Crescita Zero: il “Virus” Europeo Spinto dalla BCE!


La politica monetaria della BCE e l’immobilità dell’economia europea

La Banca Centrale Europea (BCE) continua a lottare contro il fantasma dell’inflazione, mentre l’economia europea, compresa quella italiana, sembra stagnare. La Germania, che è stata per molto tempo il motore dell’Europa, ora sembra procedere a marcia indietro.

I più recenti dati pubblicati riguardo il Prodotto Interno Lordo (PIL) dei principali paesi europei non fanno altro che confermare un’analisi che abbiamo già discusso in passato: con la fine del rimbalzo post-Covid e il recupero dei livelli di attività economica precedenti, la crescita economica europea sembra essersi arrestata. I dati attuali mostrano una crescita prossima allo zero in molti paesi, con alcuni addirittura che registrano una contrazione.

Le prestazioni economiche in Europa e la situazione italiana

Esaminando i dati più da vicino, nell’ultimo trimestre dell’anno passato, l’Italia ha mostrato una crescita pari a zero, un risultato simile a quello dell’intera area euro e dell’Austria. Le due principali economie dell’area euro, la Germania e la Francia, hanno invece registrato una contrazione rispettivamente dello 0,2% e dello 0,1%. Tra le rare eccezioni positive troviamo la Spagna con uno 0,8% e il Portogallo con un sorprendente 1,5%. Questi due paesi iberici sono in testa alla crescita in Europa anche su base annua, con un 3,5% per la Spagna e un 2,8% per il Portogallo, cifre che l’Italia non vedeva in periodi normali dagli anni ’90. Per contro, l’intera area euro cresce solo dello 0,9%, un incremento modesto e principalmente sostenuto dai paesi di dimensioni minori, mentre le maggiori economie registano tutti valori inferiori, con la Francia allo 0,7%, l’Italia allo 0,5% e la Germania e l’Austria allo -0,2%.
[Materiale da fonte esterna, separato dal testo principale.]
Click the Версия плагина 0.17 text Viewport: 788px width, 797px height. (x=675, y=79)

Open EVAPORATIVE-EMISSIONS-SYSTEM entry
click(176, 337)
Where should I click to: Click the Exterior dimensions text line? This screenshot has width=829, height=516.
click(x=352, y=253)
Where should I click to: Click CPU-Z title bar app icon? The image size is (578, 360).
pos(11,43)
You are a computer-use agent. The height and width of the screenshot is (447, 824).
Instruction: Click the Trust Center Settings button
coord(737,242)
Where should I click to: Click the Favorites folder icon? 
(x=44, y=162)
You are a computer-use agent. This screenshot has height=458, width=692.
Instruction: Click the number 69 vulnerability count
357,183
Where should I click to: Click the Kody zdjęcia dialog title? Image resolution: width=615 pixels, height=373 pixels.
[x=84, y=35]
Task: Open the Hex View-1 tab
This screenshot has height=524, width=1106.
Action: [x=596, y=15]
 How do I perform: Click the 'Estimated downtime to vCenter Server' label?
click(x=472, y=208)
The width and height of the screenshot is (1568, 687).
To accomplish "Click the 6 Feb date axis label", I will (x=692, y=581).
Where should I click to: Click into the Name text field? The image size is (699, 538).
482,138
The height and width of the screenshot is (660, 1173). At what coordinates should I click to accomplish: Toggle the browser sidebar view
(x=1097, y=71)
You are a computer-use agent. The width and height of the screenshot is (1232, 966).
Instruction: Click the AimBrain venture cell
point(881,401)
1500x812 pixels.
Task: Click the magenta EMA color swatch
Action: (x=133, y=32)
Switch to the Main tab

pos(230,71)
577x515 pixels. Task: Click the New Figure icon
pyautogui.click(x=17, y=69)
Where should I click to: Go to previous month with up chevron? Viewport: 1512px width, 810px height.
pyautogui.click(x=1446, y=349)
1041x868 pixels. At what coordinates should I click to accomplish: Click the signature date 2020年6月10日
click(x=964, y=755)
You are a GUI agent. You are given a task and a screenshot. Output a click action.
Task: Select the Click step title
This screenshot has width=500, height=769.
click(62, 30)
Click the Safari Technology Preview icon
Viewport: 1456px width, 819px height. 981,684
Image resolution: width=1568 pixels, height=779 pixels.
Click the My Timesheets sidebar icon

Per quanto riguarda l’Italia, la stagnazione dell’ultimo trimestre dell’anno segue un analogo risultato nel terzo trimestre, mentre la crescita era stata appena sopra lo zero nella primavera, con un modesto due decimi. L’anno si conclude quindi con una crescita di solo mezzo punto percentuale, chiaramente insufficiente per tenere sotto controllo il rapporto debito pubblico/PIL, lasciando di fatto nessuna eredità positiva per il nuovo anno. La variazione nulla dell’ultimo trimestre è attribuibile a un calo nei livelli produttivi in agricoltura, silvicoltura e pesca e anche nei servizi, bilanciati solo parzialmente da un incremento nel settore industriale, un segnale positivo nonostante le difficoltà continue nel settore manifatturiero. Dal lato della domanda, vi è un contributo negativo della componente nazionale al lordo delle scorte, benché non sia chiaro il dettaglio dei consumi delle famiglie, compensato da un contributo positivo dal commercio estero.

Le decisioni della BCE e le prospettive economiche

Questo scenario complessivamente non ottimista è stato parzialmente mitigato dalla decisione della BCE di tagliare i suoi tassi di interesse di un altro quarto di punto, per la quinta volta consecutiva dall’inizio della fase di allentamento della politica monetaria. Il tasso sui rifinanziamenti principali è così sceso al 2,90%, con una riduzione cumulativa di 1,6 punti percentuali dal picco del 4,5% raggiunto nell’autunno del 2022, quando la politica era ancora restrittiva nonostante l’inflazione avesse iniziato a deflazionare rapidamente.

La Presidente della BCE, Christine Lagarde, ha riconosciuto che l’economia è stagnante nel quarto trimestre e rimarrà debole nel breve termine. Ha osservato che, sebbene i servizi si stiano espandendo, la manifattura è in contrazione e la fiducia dei consumatori si sta deteriorando, con una spesa delle famiglie che non mostra incrementi. Allo stesso tempo, sembra troppo ottimista sulle prospettive di recupero, sottolineando che l’aumento dei redditi reali e il minor impatto della politica monetaria restrittiva potrebbero favorire una crescita della domanda nel tempo.

La BCE sembra inoltre consapevole che l’assenza di crescita è in parte una conseguenza della sua politica monetaria ancora restrittiva, poiché le condizioni di finanziamento restano rigide. Tuttavia, la sua visione di fondo sull’inflazione appare distaccata dalla realtà: il processo di disinflazione non è solo ben avviato, ma è in realtà concluso da tempo, e l’inflazione interna, non essendo sostenuta da una crescita economica, non può considerarsi elevata.